Dispatchers seek emergency responder designation

Chad Frey
The Kansan
In 2018 Harvey County Dispatcher Courtney Becker helped, over the phone, deliver a baby before EMS arrived. He, and other dispatchers, are not legally defined as emergency responders in Kansas — something groups are trying to change.

In 2018, a Harvey County dispatcher helped deliver a baby. A call came into the 911 center from a rural residence near Whitewater — a baby was coming and help was needed. 

Dispatcher Courtney Becker started talking with the caller, thinking an ambulance would arrive and EMS would take over. However, the baby arrived before EMS. 

“I’ve been a dispatcher for 18 years and I think I’ve been involved in just about everything," Becker said at the time. "A lot of those calls obviously have a lot of negative and difficult elements to them."

He worked his entire career in dispatch, just as all the dispatchers in Harvey County, not designated as a emergency responder by the state of Kansas. Despite being the first point of contact for the public in most emergency situations, 911 telecommunicators are not listed as first responders under Kansas statute 48-949.

That is something the state members of Kansas 911 Coordinating Council, the Association of Public-Safety Communications Officials and National Emergency Number Association wants to change. 

"We currently have no definition in Kansas statute for communicators as a first responder, emergency responder or anything," said Don Gruver, director of Harvey County communications. "There are different definitions for law enforcement, firefighters and medics. We believe it is time that we have that definition 

Under statute, an "emergency responder," or first responder, is "any person in the public or private sector who: (1) Has special skills, qualifications, training, knowledge and experience which would be beneficial to a participating political subdivision in response to a locally-declared emergency as defined in any applicable law or ordinance or authorized drill or exercises; and (2) is requested or authorized, or both, to respond."

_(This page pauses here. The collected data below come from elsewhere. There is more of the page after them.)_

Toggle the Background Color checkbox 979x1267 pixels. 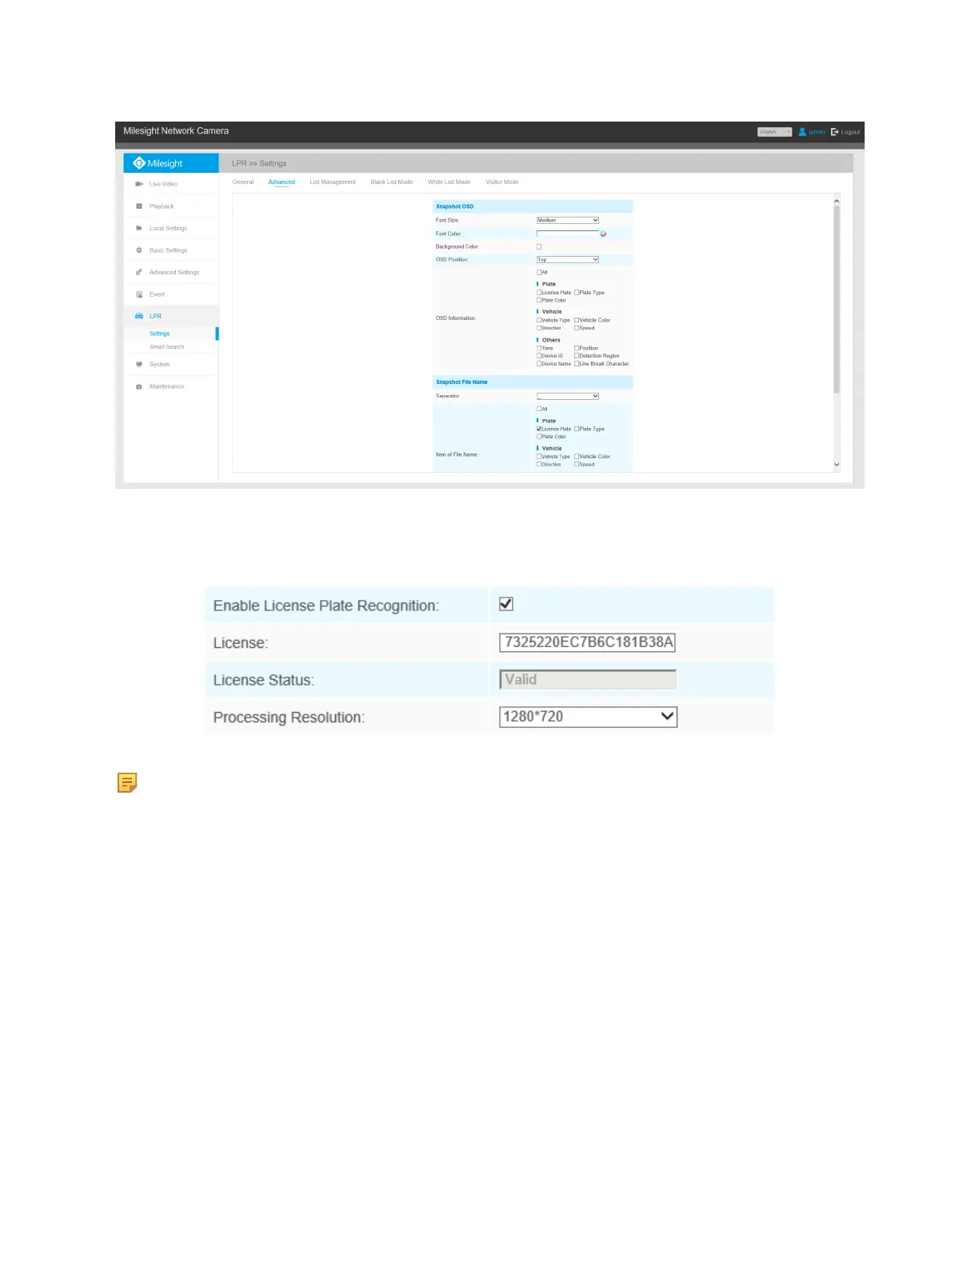click(x=539, y=246)
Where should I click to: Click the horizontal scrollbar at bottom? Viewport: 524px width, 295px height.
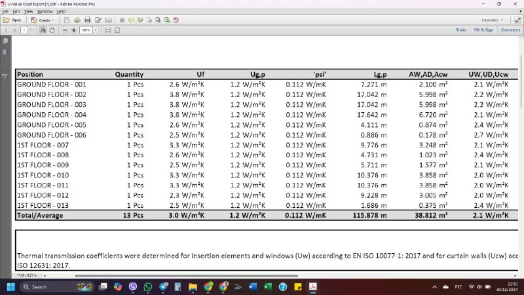click(x=197, y=275)
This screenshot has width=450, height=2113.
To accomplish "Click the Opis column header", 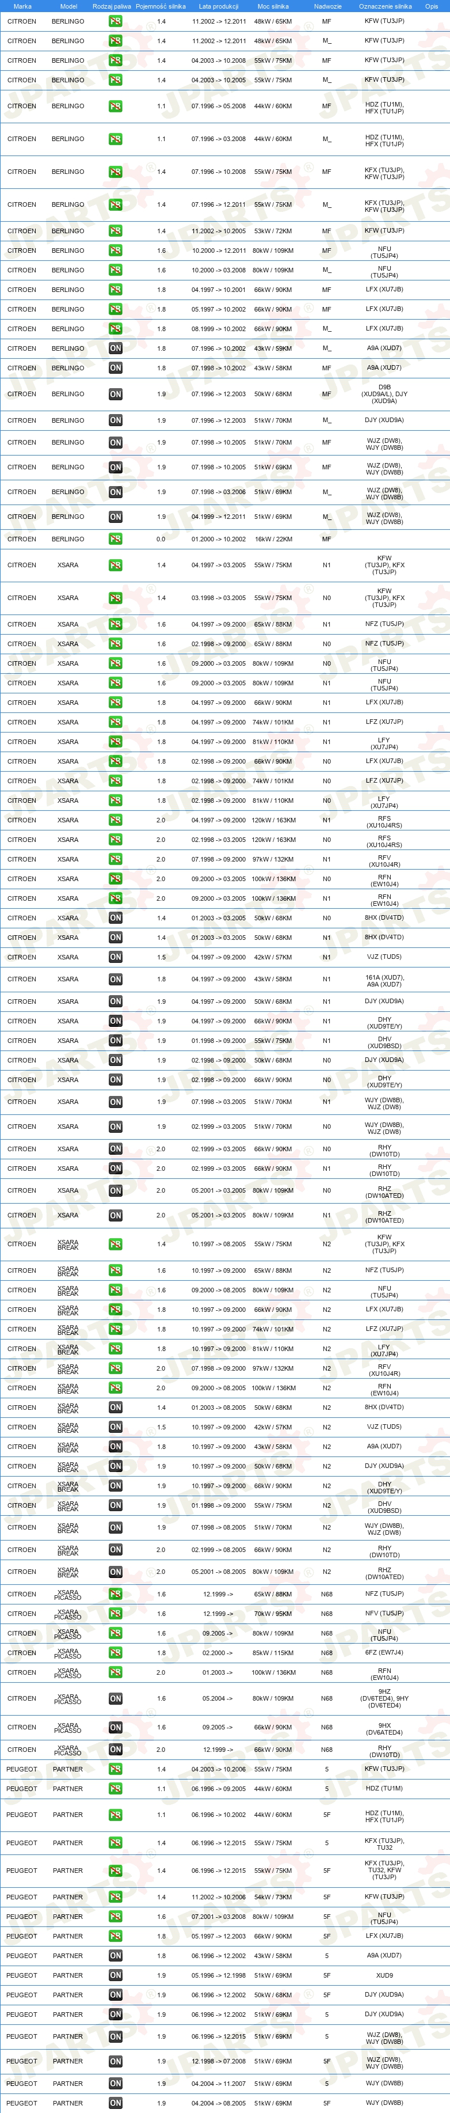I will coord(431,6).
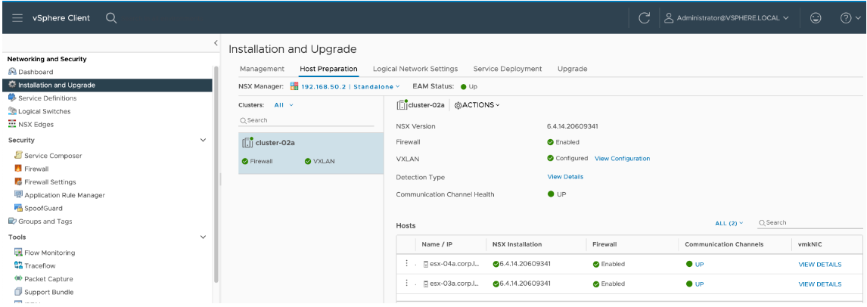Switch to the Service Deployment tab

(507, 69)
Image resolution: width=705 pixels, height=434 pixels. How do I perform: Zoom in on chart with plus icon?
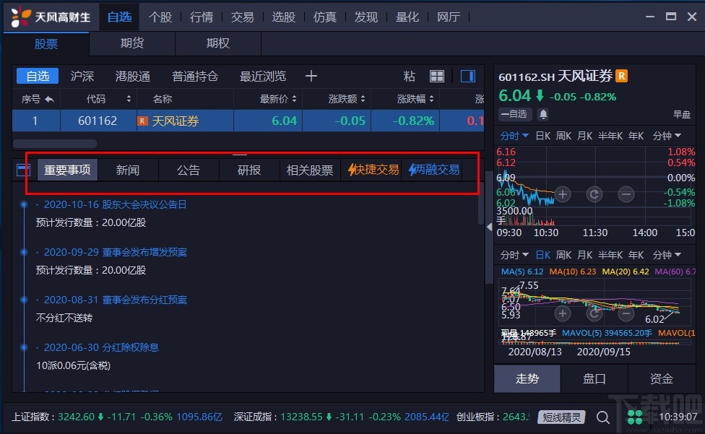coord(563,194)
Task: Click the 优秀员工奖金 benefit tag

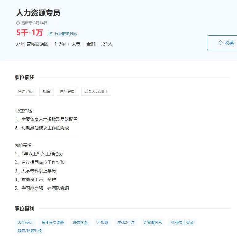Action: (x=183, y=222)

The statute lists a number of specific positions, including law enforcement officers, firefighters, emergency medical services personnel, physicians, nurses, public health personnel, emergency management personnel, public works personnel and people "with skills or training in operating specialized equipment or other skills needed to provide aid in a declared emergency."

That, in the mind of Gruver — and the Harvey County Commission — is not sufficient. 

"This has come to light with the COVID response of the last year. A lot of times they will say an allocation or benefit would be available to first responders and telecommunicators," Gruver said. We don't fell like we need to add that to the end. We need to be part of that picture to begin with." 

Currently there are five states that have recognized 911 telecommunicators as first/emergency responders, with another 10 states looking at active legislation awaiting a vote. There is also action at the federal level. 

Rep. Norma Torres, D-Calif., is working on the "911 Saves Act," to reclassify 911 call-takers and dispatchers from “Office and Administrative Support Occupations” to “Protective Service Occupations” in the Office of Management and Budget Standard Occupational Classification catalog.

A potential bill has been submitted to the Kansas Office of Revisor of Statutes. The revisor's office attorneys are responsible for drafting bills and other legislation, staffing legislative committees, publishing the Kansas Statutes Annotated and offering legal consultation to members of the Kansas Legislature. 

For now, Gruver said, the only interest is getting the reclassification. There could, however, be more benefit to dispatchers in the future. 

"Down the road there could be training, or with PTSD there is already some action on the EMS side to try and get PTSD recognized as a workman's comp illness in the state of Kansas. That would cover first responders who want to be included in those conversations," Gruver said.  

A steering committee made up of communication directors and workers across the state have submitted draft legislation to make the change to the state revisor's office. Once they have that back, the group will begin to contact legislators to try and get support for the bill. 

It is unclear if the association will be successful getting the proposed legislative action into the Kansas Legislature for consideration in the current session — but it can be considered in the next session if introduced. 

"We are on a short time frame here," Gruver said. "... I think there is support there but it is about making sure that the wording is is satisfactory to all the parties involved."

The Harvey County Commission came to agreement Tuesday that if the proposal moves forward in bill form that the commission would issue a letter of support. 

Members of a steering committee working on the legislative change include Angela Murphy, Kansas 911 Coordinating Council (formerly Allen County); Kansas APCO president Brandy Grassl, Labette County APCO treasurer; Don Gruver, Harvey County NENA past president; Roxy VanGundy, Lyon County NENA first vice president; Ellen Wernicke, Johnson County APCO/NENA member; Elora Forshee, Sedgwick County APCO/NENA member; Josh Michaelis, Rice County APCO/NENA member; Lori Criqui, Kansas 911 Coordinating Council; and Michelle Abbott, Kansas APCO Executive Council representative.